The Gulf Cooperation Council (GCC) states succeeded in controlling consumer inflation far below the world average, World Bank’s latest Global Economic Prospects report says.
Fixed exchange rates, fuel grants, increased production, and exports growth in 2022 helped Gulf countries achieve this, says the report released on Tuesday.
Kuwait, Saudi Arabia, and the United Arab Emirates registered increased production. The Middle East and North Africa (MENA) production increased by an estimated 5.7 per cent. The region’s highest growth rate in a decade.
While the estimated rebound in 2022 in Saudi Arabia was well above last June’s forecast, the report revises growth projections for 2023 and 2024 to 3.7pc and 2.3pc.
Report authors say, “Oil exporters enjoyed windfalls from increased oil and gas prices and rising production. The rebound reflects in the continuing recovery in services after the slump triggered by the pandemic.”
Different economic conditions and growth paths, high levels of poverty and jobless rates, low labour growth, high vulnerabilities, and fragile political concerns in many countries remain, authors caution.
Consumer price inflation, year-on-year, increased last year to double-digit rates in many countries that suffered significant exchange rate depreciation and faced high food and energy prices.

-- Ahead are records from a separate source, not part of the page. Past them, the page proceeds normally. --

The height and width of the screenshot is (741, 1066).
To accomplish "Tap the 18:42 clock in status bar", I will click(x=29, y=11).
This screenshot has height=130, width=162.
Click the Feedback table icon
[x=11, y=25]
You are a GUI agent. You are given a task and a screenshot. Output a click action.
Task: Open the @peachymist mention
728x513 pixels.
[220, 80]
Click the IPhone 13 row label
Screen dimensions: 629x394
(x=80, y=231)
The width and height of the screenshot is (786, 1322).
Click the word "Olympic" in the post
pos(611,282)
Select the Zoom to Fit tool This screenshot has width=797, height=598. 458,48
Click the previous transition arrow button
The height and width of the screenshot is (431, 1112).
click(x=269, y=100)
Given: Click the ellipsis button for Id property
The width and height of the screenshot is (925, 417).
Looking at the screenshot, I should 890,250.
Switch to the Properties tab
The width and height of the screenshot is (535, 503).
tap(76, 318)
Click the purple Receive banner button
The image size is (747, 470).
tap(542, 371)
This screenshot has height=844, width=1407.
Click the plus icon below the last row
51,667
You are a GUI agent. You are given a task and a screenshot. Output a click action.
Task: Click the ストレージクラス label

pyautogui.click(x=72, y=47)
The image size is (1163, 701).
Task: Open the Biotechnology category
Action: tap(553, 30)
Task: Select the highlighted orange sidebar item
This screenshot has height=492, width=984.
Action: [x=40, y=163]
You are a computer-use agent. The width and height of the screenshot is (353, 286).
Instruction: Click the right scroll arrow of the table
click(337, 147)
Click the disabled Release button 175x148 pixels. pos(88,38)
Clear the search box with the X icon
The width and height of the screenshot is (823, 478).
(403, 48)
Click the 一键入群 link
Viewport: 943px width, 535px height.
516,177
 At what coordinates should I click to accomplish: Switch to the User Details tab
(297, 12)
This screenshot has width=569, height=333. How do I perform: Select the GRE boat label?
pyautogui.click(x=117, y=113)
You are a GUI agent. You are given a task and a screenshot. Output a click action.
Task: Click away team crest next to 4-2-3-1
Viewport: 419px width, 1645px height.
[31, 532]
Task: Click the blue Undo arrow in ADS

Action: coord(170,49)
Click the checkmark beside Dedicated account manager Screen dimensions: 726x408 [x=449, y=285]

Increased cost of living and funding stress impacted production among oil importing countries in MENA. Egypt and Morocco noted significant slow growth in production in the first half of 2022.
World Bank authors are not optimistic about MENA growth outlook. They project growth to slow down to 3.5pc in 2023, and to 2.7pc in 2024. They cite the likely regional slowdown mainly to “a fading boom in net oil exporters where growth expectations will slow to 3.3 and 2.3pc in 2023 and 2024, respectively, from 6.1pc in 2022”.
The downward revision of growth prospects reflects expected slowing in major trading partners, new oil production cuts, and lagged effects of tightening domestic monetary policy.
The authors forecast Iraq’s growth to slow to 4pc in 2023 and 2.9pc in 2024, below its pre-pandemic pace. Water and electricity shortages, as well as political instability and violence, are likely to impede a stronger expansion.
They forecast Syria’s growth to contract further in 2023. Reasons authors cite include multiple shocks to its economy, climate impact, continuing violence, policy doubt, cholera outbreaks, and fuel shortages. Protracted conflict has halved incomes between 2010 and 2020. Households face unprecedented levels of poverty and food insecurity.
Authors project MENA’s net oil importers growth to be steady over 2023-24, at slightly above 4pc a year. Although they praise Egypt’s policy reforms that continue to benefit the country, growth will slow to 4.5pc up to the first half of 2023. They cite high inflation that lessens real wages and therefore stress on domestic consumption.
Weakening growth of external demand will limit production and slow tourism. The authors expect fiscal and monetary policy tightening to rein in high inflation and a large current account shortage to further restrain growth.
The World Bank projects Morocco’s growth to pick up to 3.5pc in 2023. Slightly below previous projections, and to 3.7pc in 2024 as its agriculture recovers gradually from last year’s drought.
Report authors expect government spending partially to offset weakness in private consumption stemming from high inflation. Risks to growth remain. Spillovers from further weakness in key trading partners, tighter world financing, increasing climate-related risks, rising social tensions, and political instability highlight the possibility of further economic contractions and increasing poverty.
The report projects the world economy to grow by 1.7pc in 2023 and 2.7pc in 2024. It expects the sharp downturn in growth to be widespread, with forecasts in 2023 revised for 95pc of advanced economies and nearly 70pc of emerging market and developing economies.